TASK INSTRUCTIONS> Count the lines in the rows below that contain the string "icon", treating uppercase and lowercase as different. Give only the number.

** start of SUPPLIED ENTRIES **

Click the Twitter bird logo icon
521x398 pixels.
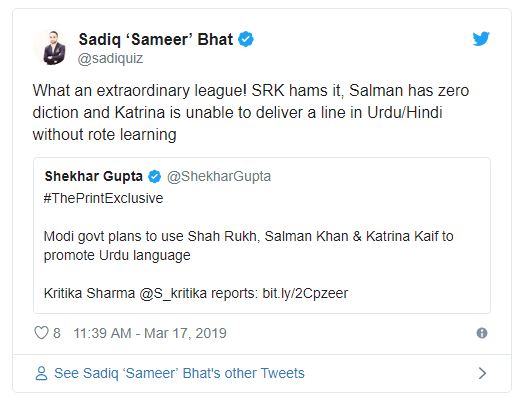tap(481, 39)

** end of SUPPLIED ENTRIES **
** start of SUPPLIED ENTRIES **

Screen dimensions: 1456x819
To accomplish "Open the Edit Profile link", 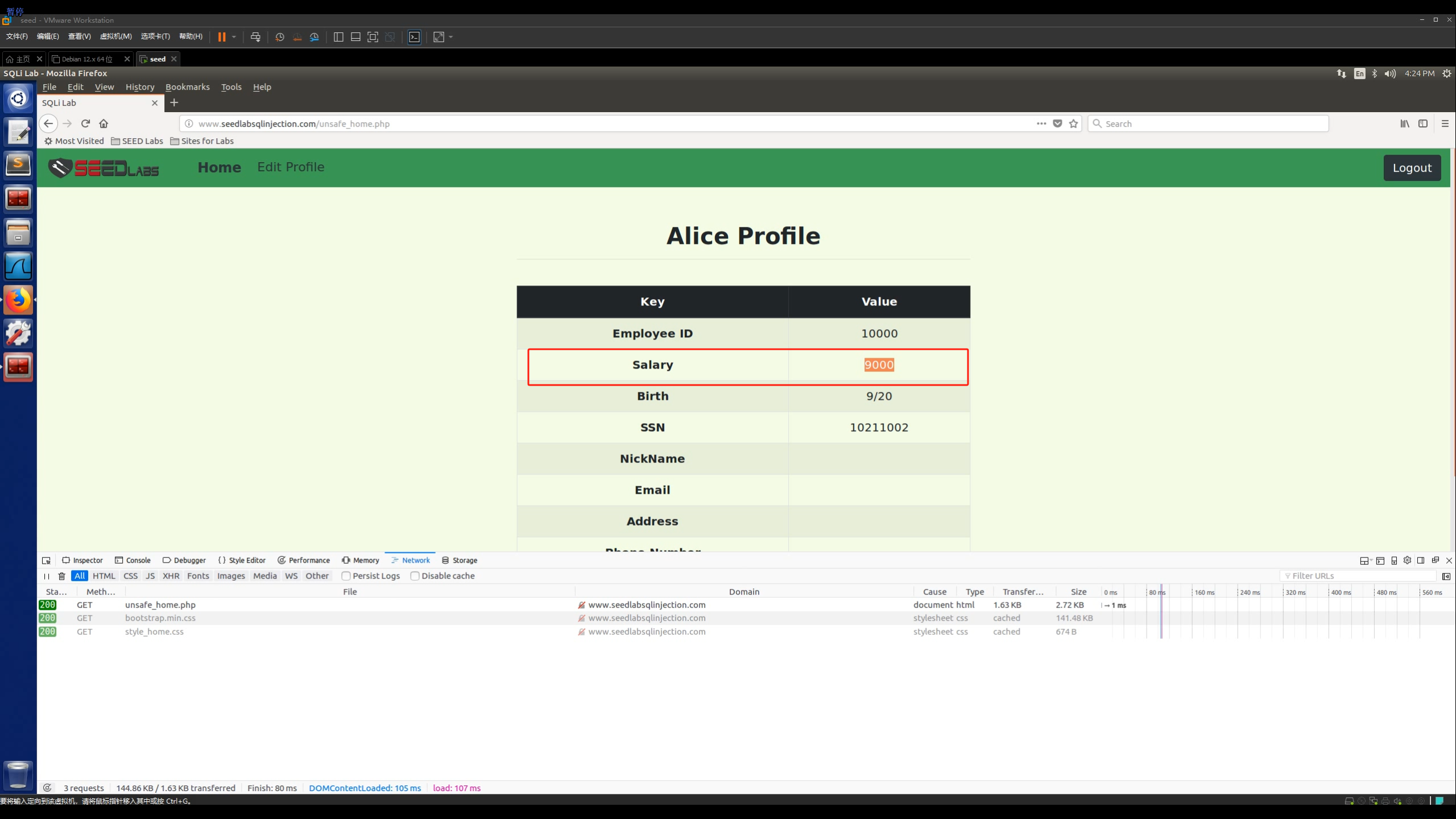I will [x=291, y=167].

** end of SUPPLIED ENTRIES **
** start of SUPPLIED ENTRIES **

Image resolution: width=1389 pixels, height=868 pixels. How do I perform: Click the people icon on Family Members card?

** end of SUPPLIED ENTRIES **

SOLVED PROBLEM> 2